[Task details]:
Show each line of the records below that contains the word "width", matching case exactly.

[Word and element pointing entries]:
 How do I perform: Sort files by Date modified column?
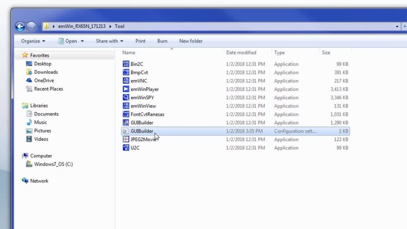pos(241,53)
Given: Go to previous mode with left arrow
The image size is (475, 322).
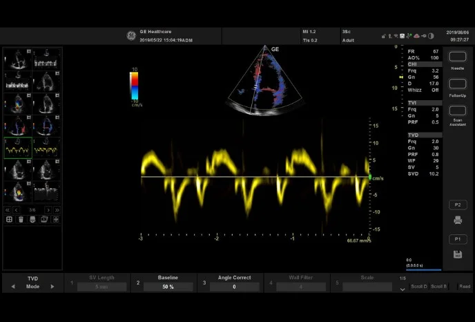Looking at the screenshot, I should click(x=12, y=286).
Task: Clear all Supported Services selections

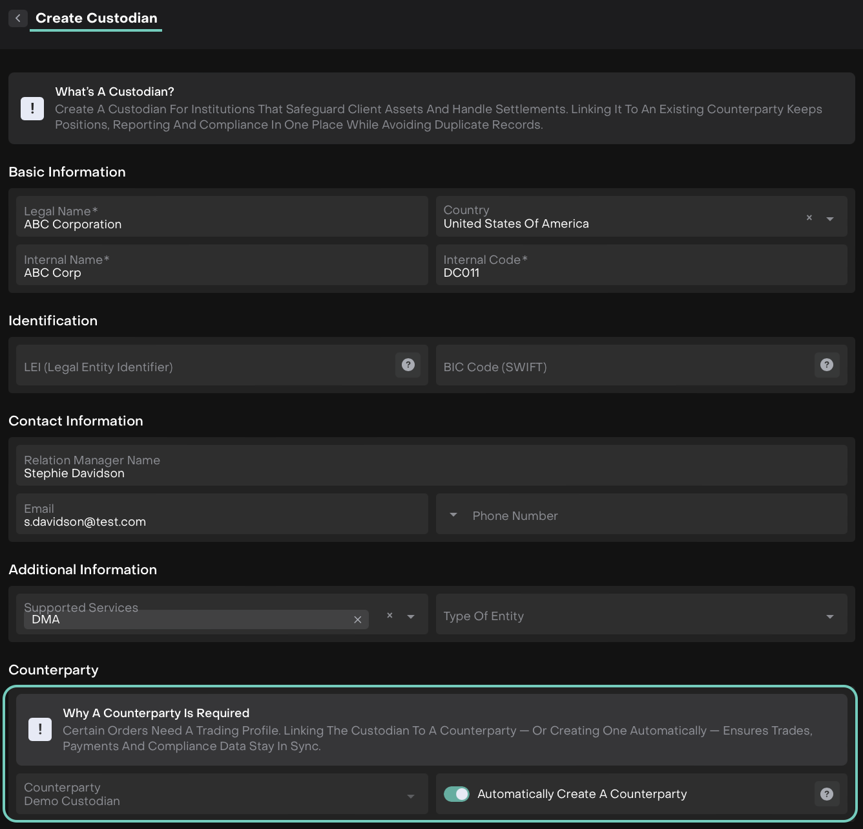Action: pos(390,616)
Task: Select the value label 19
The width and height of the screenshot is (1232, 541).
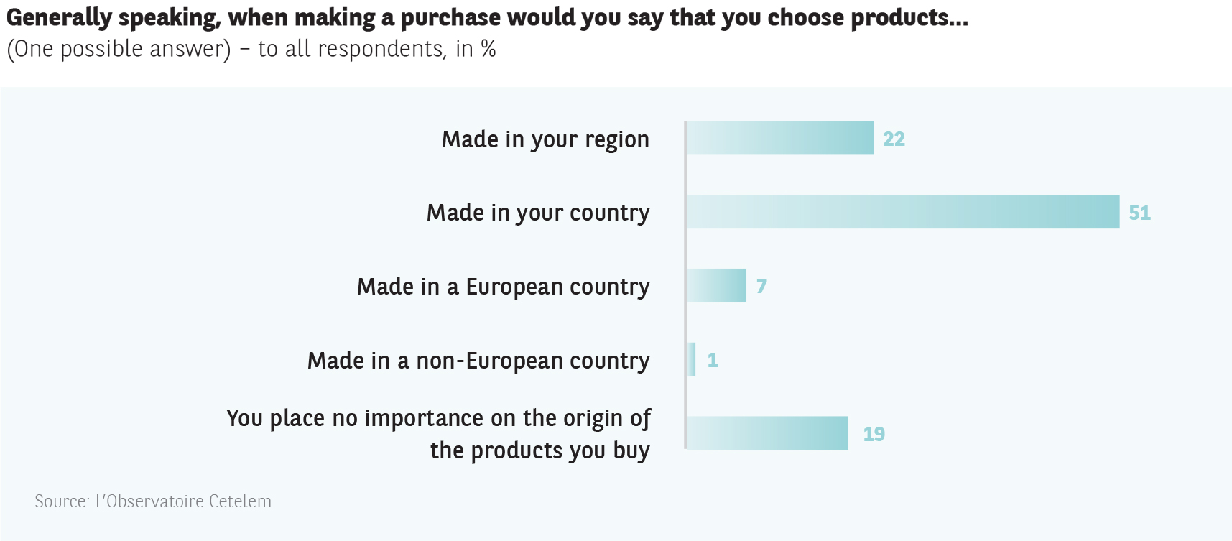Action: (x=874, y=434)
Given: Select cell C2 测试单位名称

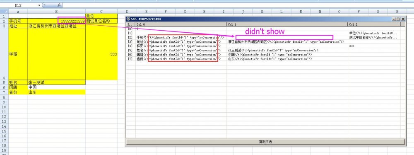Looking at the screenshot, I should (x=101, y=21).
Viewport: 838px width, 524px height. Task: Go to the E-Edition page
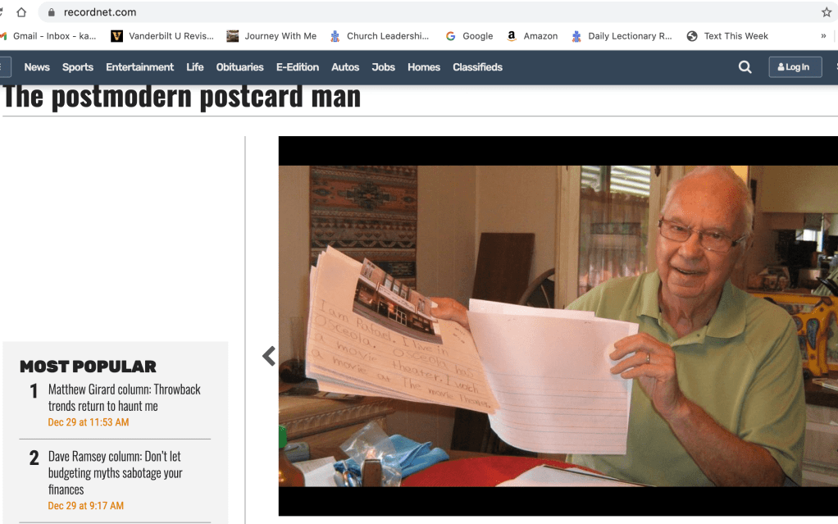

[Answer to the task]:
The width and height of the screenshot is (1232, 541).
Viewport: 838px width, 524px height. Task: Go to the E-Edition page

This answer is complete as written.